Thursday, September 8, 2011

patent granted

This is a follow-up to a post I made last year.  About four years ago I applied for a patent on a method of replicating data from one process to another without blocking operations on the data.  It's used in the GemFire data fabric product to create backup copies of data buckets, and is called "state flush operation".  In a way it provides a temporal point of virtual synchrony that assures the new replica bucket sees all of the changes to the data that the original bucket sees.

I got the idea for this work after reading a paper by Lamport and Chandy published back in 1985, Distributed Snapshots: Determining Global States of Distributed Systems.

Basically what you do is create a sort of catchers-mitt that is set up to record operations on the data during the transfer, then you announce to everyone that the transfer is going to happen.  At that point any operations performed on the original bucket will also be sent to the new replica bucket.

Then you send a message to each member of the distributed system that holds the bucket telling them to apply in-process operations to the bucket and then "flush" those changes to the member holding the original bucket.  A message gets sent from each of these members to the original bucket holder that tells it which messages have been sent.  An observer is created that watches for all of the changes to arrive and be applied to the original.  It then sends a notice to the new replica that the operation has completed.

At this point the data may be copied from the original bucket to the replica bucket, taking care not to overwrite any items that have shown up in the catchers-mitt.  Because of the flush we know that the copied data holds any changes that were made prior to creating the catchers-mitt, but the catchers-mitt may hold operations that are newer than what is reflected in the copied data.

Tuesday, August 30, 2011

Chaos Monkey

If you haven't heard of the Netflix Chaos Monkey, read Jeff Atwood's blog. This "monkey" roams around their cloud app killing processes to ensure that the system is resilient. IMO the MTBF for java VMs isn't all that long unless a great deal of testing has been done, so this is a great way to keep the system healthy.  Jeff asserts that having the monkey in their system was at least part of the reason that Netflix survived the Amazon Web Services (AWS) crash.

When we test GemFire we run many High Availability (HA) tests that randomly kill server processes and then test to ensure that the product continues to run and maintains consistency.  That guarantees that the product reacts to failures correctly in short (10-60 minute) tests, but what about long running distributed systems?  It would be nice to build an optional Chaos Monkey into the product that randomly killed off server-side processes (can't kill the clients!).   The system-monitoring infrastructure would have to be able to recognize the Monkey's work so that alarms aren't raised, but how hard could that be?
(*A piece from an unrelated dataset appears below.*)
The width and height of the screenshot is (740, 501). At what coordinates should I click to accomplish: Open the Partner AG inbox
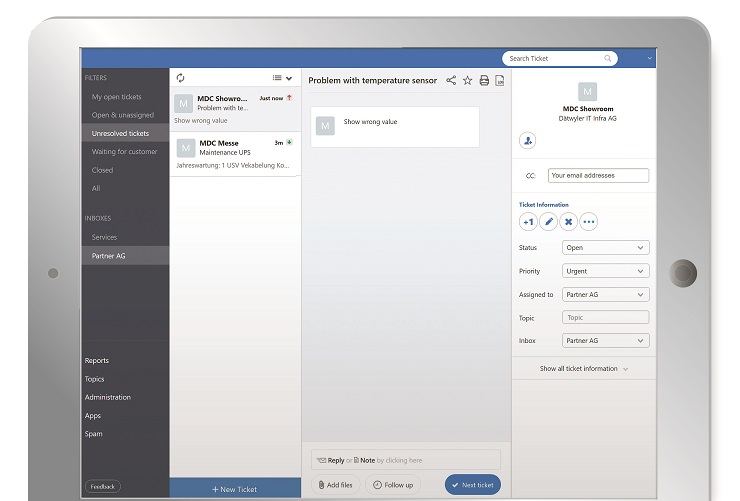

A smart Monkey could examine metadata about the system and, perhaps, give weight to older processes now and then when selecting a process to kill.  That would tend to shake things up a little more in the distributed system and test things like lock grantor fail-over.

The Monkey would need to have a collection of blind spots built into it so that customers could protect VMs that they don't want the Monkey to, er, monkey with.  GemFire might be well tested and be able to withstand a Chaos Monkey, but that doesn't mean the systems built with it could survive degradation of their own essential services.

Friday, May 6, 2011

Moving to the Cloud

For half a year I've been doing some of my development work on a virtual computer hosted in a data center that I've never seen.  It works remarkably well and is like using RDP to connect to a desktop at work when you're telecommuting.  I fire up VMware View and connect to the computer, giving it one of the Dexpot screens on my laptop.  I can even connect to it on my iPod Touch using WYSE Pocket Cloud and zaTelnet.

The downside has been that I use other machines to run tests and those machines were seven network hops away from my cloud-based development machine.   Any network interaction with those machines was painfully slow.  So slow that I stopped using the virtual computer for much of anything.

Recently that situation changed.  Most of the rack-mounted machines that we own were moved to the same data center, so that now it's seven network hops from my desk to all of the machines I use.  But it's now only one hop from my cloud-based virtual computer to them.  The situation is reversed and the virtual computer is a life saver.  I log in, pop up VMware View and the rest of my computing day is spent in the cloud.